Compared with Kadcyla and placebo, the combo significantly reduced the risk of tumor progression or death, Seagen said. Data on patient survival remain immature.

Seagen plans to share the detailed results from the HER2CLIMB-02 trial at a medical meeting and will discuss them with the FDA, the company’s R&D chief, Roger Dansey, said in a statement.

The positive results further de-risk the Seagen acquisition by Pfizer, Leerink Partners analysts said in a Wednesday note.

Since securing FDA approval in 2020, Tukysa has been used alongside trastuzumab (Herceptin) and chemo to treat HER2-positive breast cancer after at least one prior treatment in the metastatic setting. Kadcyla, as an ADC, essentially uses Herceptin as a guiding agent to bring a chemo drug specifically to HER2-expressing cancer cells.

While ADCs are typically more powerful than their corresponding antibody drugs, they also come with additional toxicitiy. Regarding safety in HER2CLIMB-02, patients discontinued treatment with the combo because of side effects more often than they did in the control group. But Seagen said investigators detected no new safety signals.

The HER2CLIMB-02 trial shows Tukysa can add benefit to an antibody-drug conjugate, an important showing as the breast cancer area becomes increasingly competitive, the Leerink team said.

Both Tukysa and Kadcyla are HER2-targeted agents, and both are under pressure from AstraZeneca and Daiichi Sankyo’s ADC Enhertu, which has handily beaten Kadcyla in a head-to-head trial. After that resounding defeat in previously treated disease, Kadcyla has been clinching onto its postsurgical use in early-stage breast cancer and geographic expansion.

As for Tukysa, Seagen has been touting the small-molecule drug’s ability to control brain metastases as a differentiator from competitors. In his Wednesday statement, Dansey said he’s encouraged by the combo results, including in patients with brain metastases.

Now that Tukysa can boost Kadcyla on progression-free survival (PFS), a key question is the combo’s magnitude of improvement compared with Enhertu’s showing on this metric. In the Desinty-Breast03 trial between Enhertu and Kadcyla, Enhertu reduced the risk of progression or death by a whopping 67% after a long-term follow-up. Median PFS for Enhertu was 28.8 months, versus 6.8 months for Kadcyla.

As the Leerink analysts noted, the Tukysa-Kadcyla pairing showed a median PFS of 8.2 months in a phase 1b trial. Cross-trial comparisons should be considered with a grain of salt because of different patient populations. In both Destiny-Breast03 and the Seagen phase 1b trial, patients had tried a median two prior lines of therapy. But their brain metastases exclusion criteria were different.
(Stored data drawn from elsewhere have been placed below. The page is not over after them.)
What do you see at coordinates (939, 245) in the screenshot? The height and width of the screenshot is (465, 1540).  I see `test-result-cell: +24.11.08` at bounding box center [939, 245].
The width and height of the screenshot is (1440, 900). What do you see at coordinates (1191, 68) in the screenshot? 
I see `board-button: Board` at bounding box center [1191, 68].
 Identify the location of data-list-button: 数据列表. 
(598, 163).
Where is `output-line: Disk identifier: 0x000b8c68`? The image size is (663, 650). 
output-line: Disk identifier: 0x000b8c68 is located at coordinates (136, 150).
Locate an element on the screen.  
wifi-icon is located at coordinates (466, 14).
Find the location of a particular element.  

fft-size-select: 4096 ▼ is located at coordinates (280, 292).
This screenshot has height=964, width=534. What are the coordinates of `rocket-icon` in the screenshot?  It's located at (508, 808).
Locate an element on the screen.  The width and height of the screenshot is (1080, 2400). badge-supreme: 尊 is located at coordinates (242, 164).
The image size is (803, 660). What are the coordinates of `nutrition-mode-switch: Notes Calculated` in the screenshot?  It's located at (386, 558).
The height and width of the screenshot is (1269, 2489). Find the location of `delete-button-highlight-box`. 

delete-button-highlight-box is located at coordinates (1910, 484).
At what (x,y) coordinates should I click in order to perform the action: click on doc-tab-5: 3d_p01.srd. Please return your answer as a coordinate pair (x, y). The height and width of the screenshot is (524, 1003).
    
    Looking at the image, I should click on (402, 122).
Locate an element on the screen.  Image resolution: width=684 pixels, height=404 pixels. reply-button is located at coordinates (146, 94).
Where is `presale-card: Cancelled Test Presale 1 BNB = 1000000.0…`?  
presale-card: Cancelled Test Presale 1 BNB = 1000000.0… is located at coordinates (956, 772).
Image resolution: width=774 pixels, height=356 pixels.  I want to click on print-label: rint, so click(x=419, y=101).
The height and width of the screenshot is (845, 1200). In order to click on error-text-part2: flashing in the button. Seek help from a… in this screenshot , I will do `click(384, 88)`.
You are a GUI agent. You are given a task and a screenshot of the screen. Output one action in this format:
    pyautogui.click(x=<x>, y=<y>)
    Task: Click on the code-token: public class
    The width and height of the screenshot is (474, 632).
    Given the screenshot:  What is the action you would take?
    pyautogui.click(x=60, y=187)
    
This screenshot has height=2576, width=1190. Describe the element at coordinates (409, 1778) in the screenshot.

The current HER2CLIMB-02 readout also invites the question of whether Tukysa’s benefit on top of an ADC applies to Enhertu as well—or Seagen’s own HER2 ADC, the RemeGen-partnered disitamab vedotin.

Seagen has a broad development plan for Tukysa. Its program includes a phase 2 trial coded HER2CLIMB-04 that pairs Tukysa with Enhertu in second-line HER2-positive breast cancer. The phase 3 HER2CLIMB-05 trial is testing Tukysa in addition to Herceptin and Roche’s Perjeta as a first-line maintenance regimen.